Kündigung nach Verbrennen von Firmeneigentum bei Osterfeuer

LAG Köln, Urteil vom 06.07.2023 (Az.: 6 Sa 94/23)

Ausgabe 55 | Januar 2024
Im Vorfeld der Entrümpelung ihres Lagers wies eine Arbeitgeberin im Rahmen eines Gesprächs, an dem auch der Kläger teilnahm, an, dass ausschließlich nicht mehr benötigte Plastikboxen und Kisten frei weggegeben werden sollen. Trotzdem ließ der Kläger drei Holzpaletten in den Wagen seiner Frau laden, um diese anschließend für ein von einem Sportverein veranstaltetes Osterfeuer verwenden zu können. Die Arbeitgeberin kündigte dem Kläger fristlos, hilfsweise ordentlich.

Die gegen die Kündigung gerichtete Klage war erfolgreich.

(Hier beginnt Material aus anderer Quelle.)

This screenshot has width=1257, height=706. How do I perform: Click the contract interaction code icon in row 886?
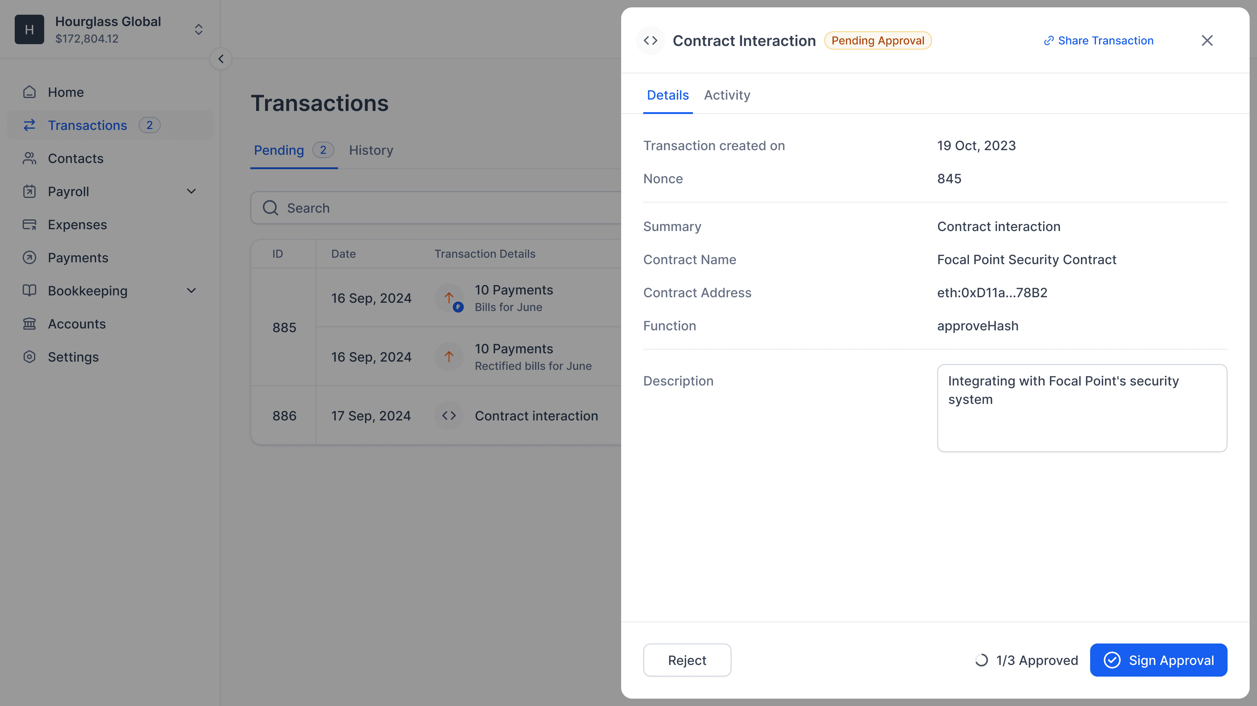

Nach Ansicht des LAG stelle das Verhalten des Klägers zwar eine Pflichtverletzung dar, die „an sich“ einen wichtigen Grund im Sinne des § 623 I BGB darstellen könne. Die Interessenabwägung falle jedoch zu Ungunsten der Arbeitgeberin aus. Für eine Rechtfertigung der Kündigung hätte es einer vorherigen Abmahnung bedurft. Es sei nicht ersichtlich, dass eine Abmahnung nicht ausgereicht hätte, den Kläger dazu anzuhalten, das Recht der Arbeitgeberin an Sachen in ihrem Gewahrsam künftig besonders sorgfältig zu achten. Eine Abmahnung sei auch nicht aufgrund der Schwere des Vorwurfs entbehrlich gewesen. Dies gelte selbst dann, wenn der Arbeitnehmer nicht uneigennützig gehandelt habe, sondern die Paletten gespendet habe, um sich als „Vereinsunterstützer“ zu inszenieren. Dafür sei der Wert der Paletten zu gering, der Kläger habe zu wenig kriminelle Energie gezeigt, nicht heimlich genug gehandelt und das Gesamtbild der Tat – Verbrennen von Verpackung beim Osterfeuer – sei insgesamt zu banal. Auch die ordentliche Kündigung hätte zu ihrer Wirksamkeit einer vorherigen einschlägigen Abmahnung bedurft.